Ball llegó en 1.543 al Cabo de la Vela y después con sus tres naves, se fondeó en la bahía de Santa Marta en donde permaneció una semana entera, durante la cual cometió cualquier cantidad de atrocidades incendiando las casas de habitación y llevándose las piezas de artillería de bronce que se encontraban dispuestas para la defensa del puerto. De ahí pasó a Cartagena con su estela de terror.  La ciudad no se había repuesto todavía de ésta incursión, cuando apareció Pedro Brakes, francés, al mando de cinco naves de gran tamaño, dedicándose sin resistencia alguna al desorden.

Lo que nadie hubiera podido imaginar, era que, desde los albores del descubrimiento ya algunos gobernantes, funcionarios y encomenderos se ponían de acuerdo con los delincuentes para sacar provecho personal. Les indicaban a los malhechores   los sitios en donde familias prestantes tenían enterrados sus objetos de valor y los llevaban hasta los asentamientos indígenas ya reconocidos por sus riquezas.  Muchas indelicadezas como la del gobernador Don Ignacio Espinosa que retenía barcos mercantes y les decomisaban su cargamento bajo supuestas sospechas, se quedaba con los objetos de valor y el producido. En otros caos los encargados de custodiar las arcas del Rey, las escondían en los montes y hacían como los gerentes de los bancos que, tras los asaltos, inventariaban el doble o se daba por pérdida total, incluido el cofre.

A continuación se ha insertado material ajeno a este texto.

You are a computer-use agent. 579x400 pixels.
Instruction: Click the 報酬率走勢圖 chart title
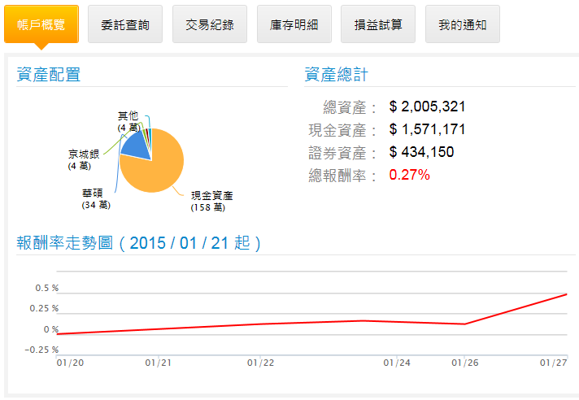click(139, 243)
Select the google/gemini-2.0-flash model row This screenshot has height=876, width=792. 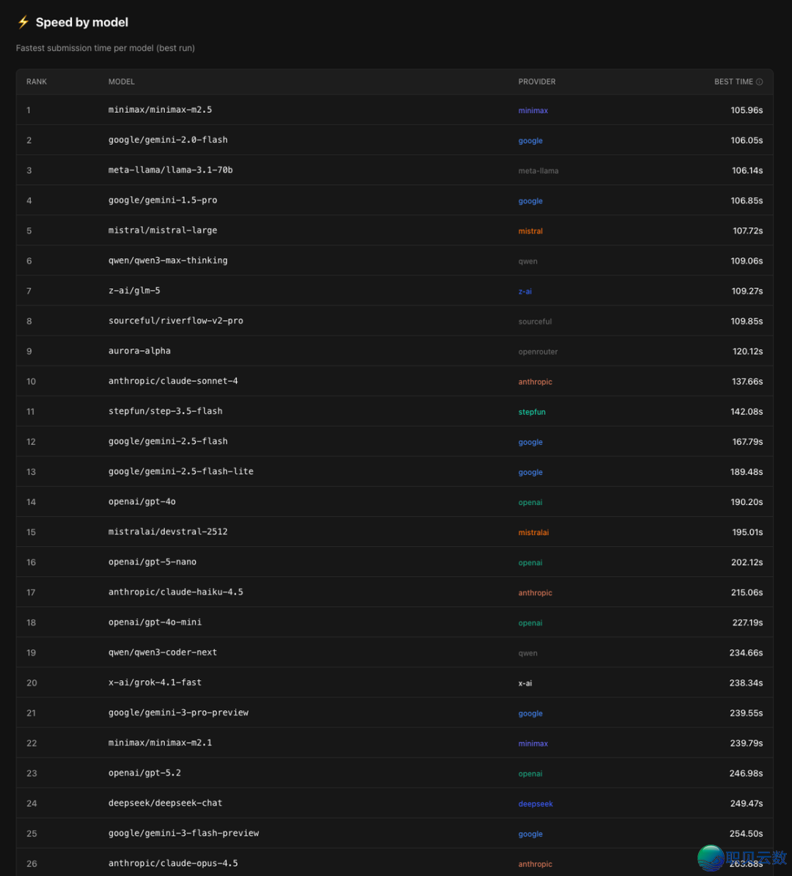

Jacques de Sorel cruel pirata francés, de un sangriento historial, al tirar al mar en 1.570 a sesenta y nueve religiosos de la Compañía de Jesús, que iban rumbo al Brazil, por su odio acentuado hacia los católicos al saquear a Santa marta, hizo destrozar las imágenes de las Iglesias, cometiendo el sacrilegio de reventar el Sagrario para sustraer la Custodia de oro y plata. Y como la ciudad no descansaba de uno cuando ya otro la tenía en la mira, llegó Martín Cote con siete navíos fuertemente armados, recorrió la ciudad con una tranquilidad pasmosa, casa por casa, llevándose todo lo que encontraba a su paso.  Siguió su viaje a la Guajira y tan prendado quedó de una princesa Wayuu abandonando su arte, se quedó en esas tierras pacíficamente. Llegó luego con pleno respaldo de la Reina, un comerciante, que tenía   como actividad alterna la piratería, John Hawkins, quien dejó cierta descendencia entre los indios Bondas, donde todavía se encuentran rezagos de su linaje.  Otro que asoló nuestras tierras fue John Lowell, negrero desde las costas de África, incursionaba en Santo Domingo, y las costas colombianas. En esta guirnalda de asaltos, tenemos al Conde Lesle, un filibustero dedicado a atracar las Islas Margarita, Santa Marta y Cartagena.  Y así, año tras año iban y venían piratas que entraban y salían con muy poca resistencia y cuyos apellidos se conservan entre lo más granados de nuestra sociedad en la Costa.